Lorenzetti afferma di contrastare gli eccessi, “ritenendo che la bellezza debba essere scoperta, assecondata e non attaccata ad un volto in maniera posticcia”. “Un volto non bello trova presto la sua armonia se la si sa cercare. Non si può trasformare nessuno, solo scoprire”, è il pensiero del chirurgo.

Il dibattito di venerdì pomeriggio aiuterà a comprendere quanto ciò sia possibile, le motivazioni profonde dei pazienti, la bellezza che da ‘ideale’ diviene nei giorni nostri strumento e “arma” dela competizione sociale, la libertà morale di donne e uomini di farvi ricorso, i limiti per con-vivere bene con il proprio corpo.

Non si può competere con la chirurgia? Oppure, come afferma il Prof. Lorenzetti, “non si può competere con la natura?”. Temi cari al chirurgo che ha raccolto “gli appunti di viaggio” della sua professione nell’ultimo libro “Il chirurgo dell’Anima”.

L’incontro-dibattito è organizzato dall’AMMI di Caltanissetta. L’associazione moglie dei medici italiani nasce nel 1970 ed in città è presente da 33 anni.
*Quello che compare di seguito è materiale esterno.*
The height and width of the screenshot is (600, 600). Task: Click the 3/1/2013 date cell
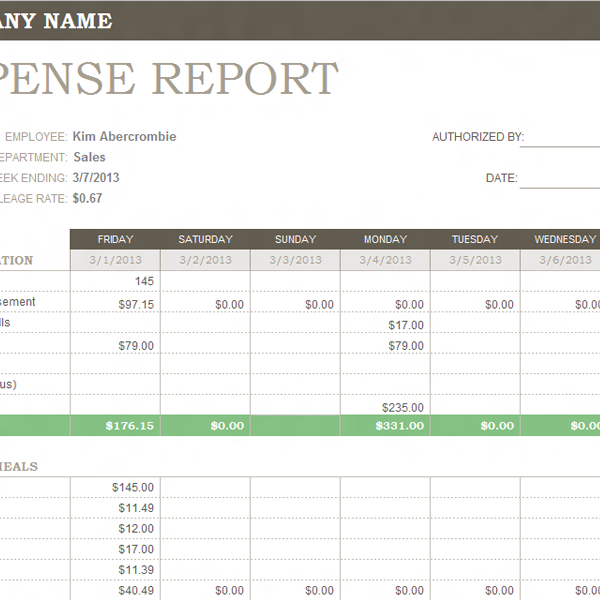tap(115, 260)
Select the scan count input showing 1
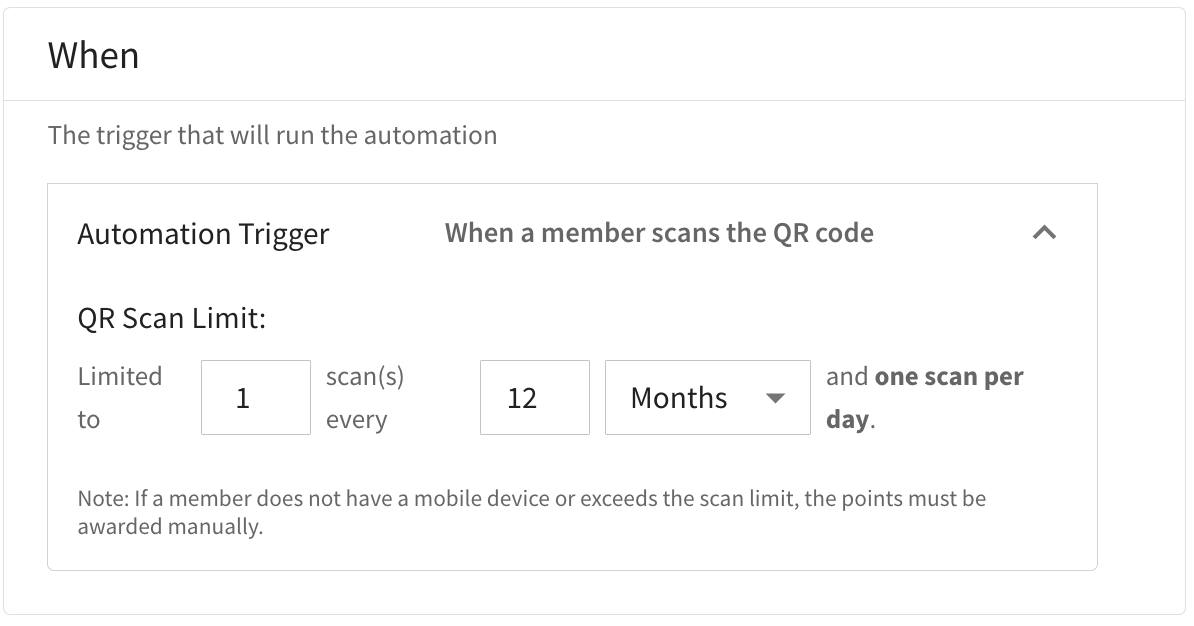The image size is (1194, 626). point(255,397)
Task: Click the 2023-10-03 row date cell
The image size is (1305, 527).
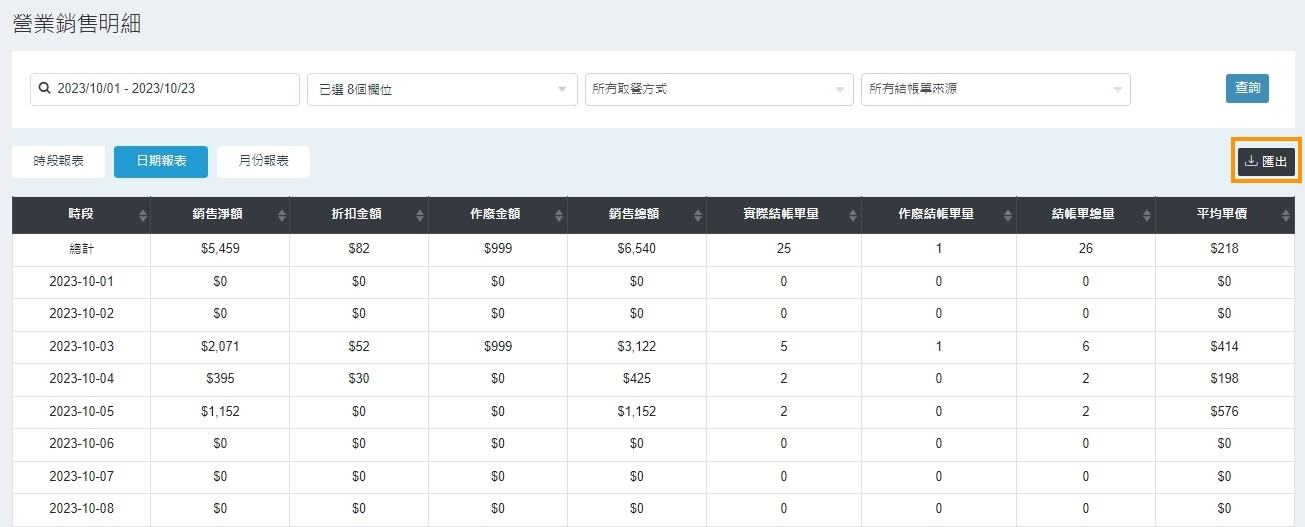Action: point(81,347)
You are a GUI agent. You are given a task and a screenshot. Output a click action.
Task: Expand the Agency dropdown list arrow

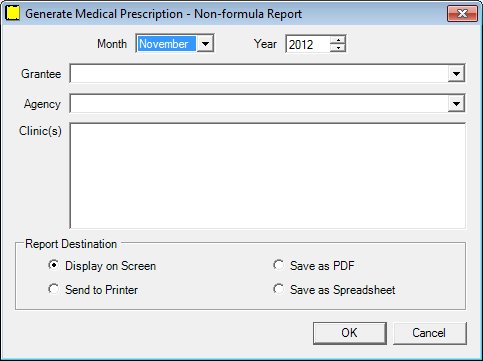click(x=456, y=104)
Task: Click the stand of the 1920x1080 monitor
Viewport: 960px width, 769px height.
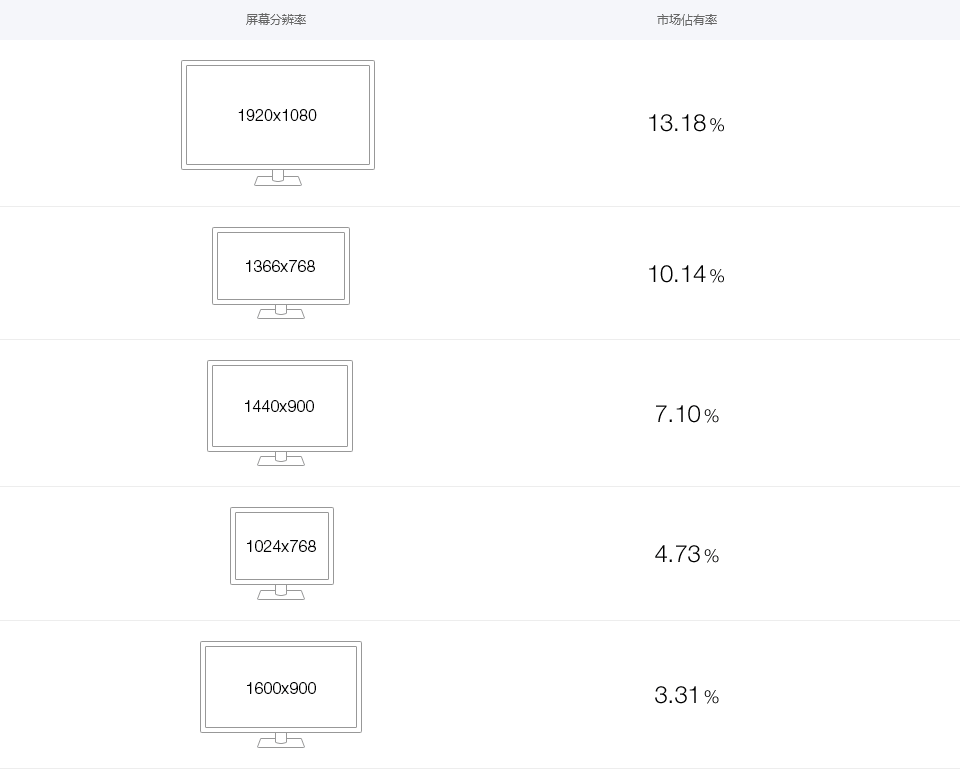Action: pos(278,178)
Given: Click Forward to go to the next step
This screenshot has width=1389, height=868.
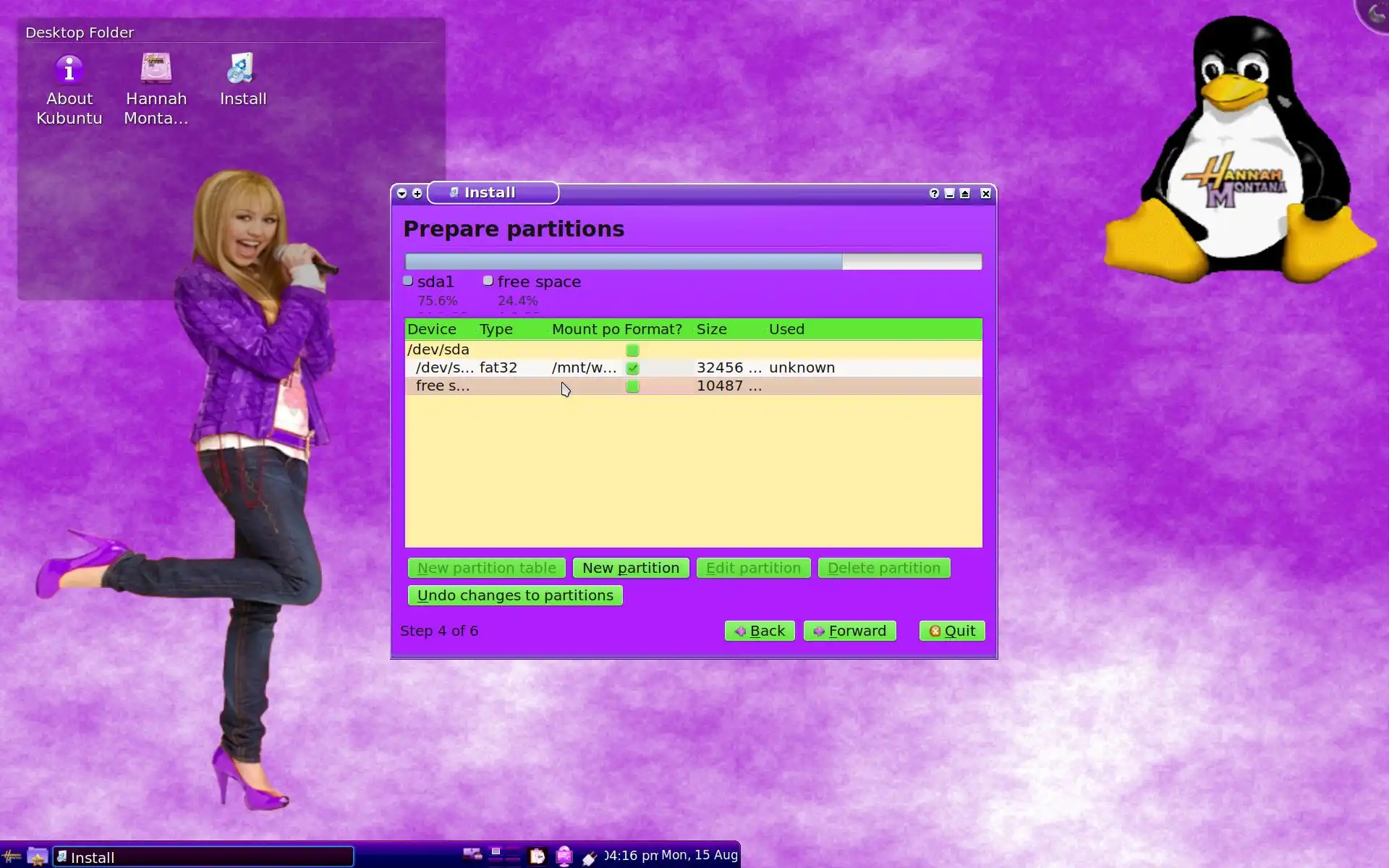Looking at the screenshot, I should [849, 631].
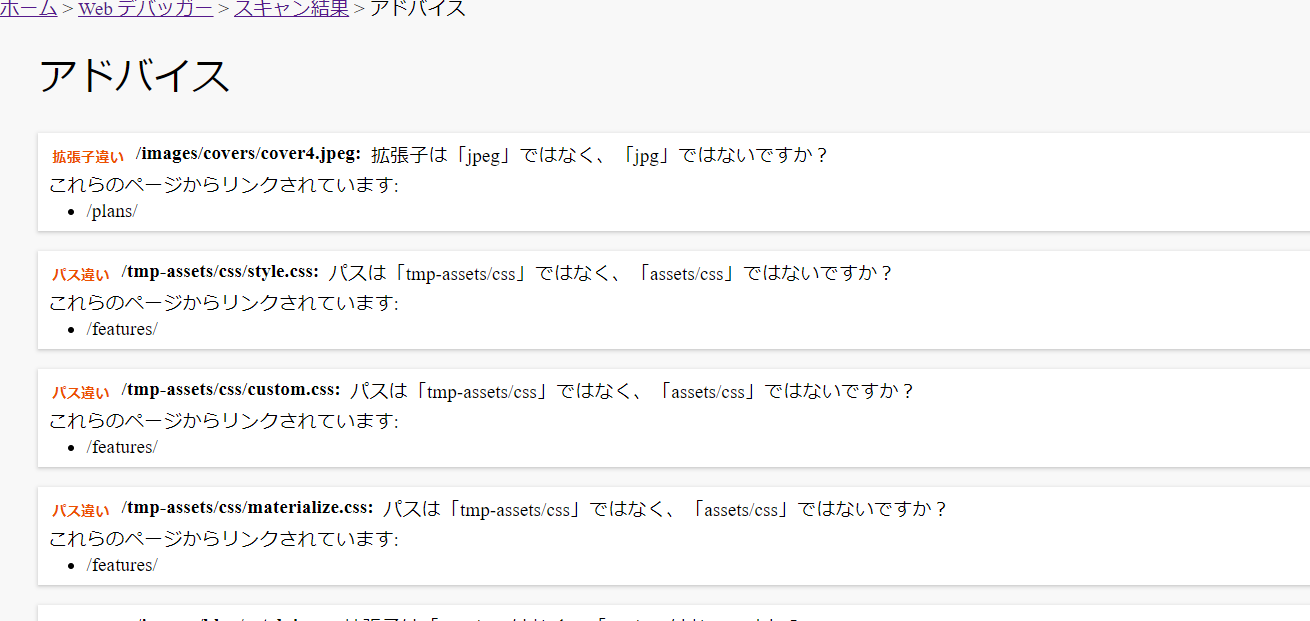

Oggi opera in stretta collaborazione con la classe medica per una educazione sanitaria ed una corretta divulgazione della medicina preventiva. Vanta 80 sezioni nella Penisola con 6 mila iscritti. Dal 2005 fa parte della commissione “Salute Donna”, istituita dal Ministero della Salute. L’Associazione collabora, tra gli altri, con “Onda”, Telefono Azzurro, Theleton, Unicef, Croce Rossa e Aido.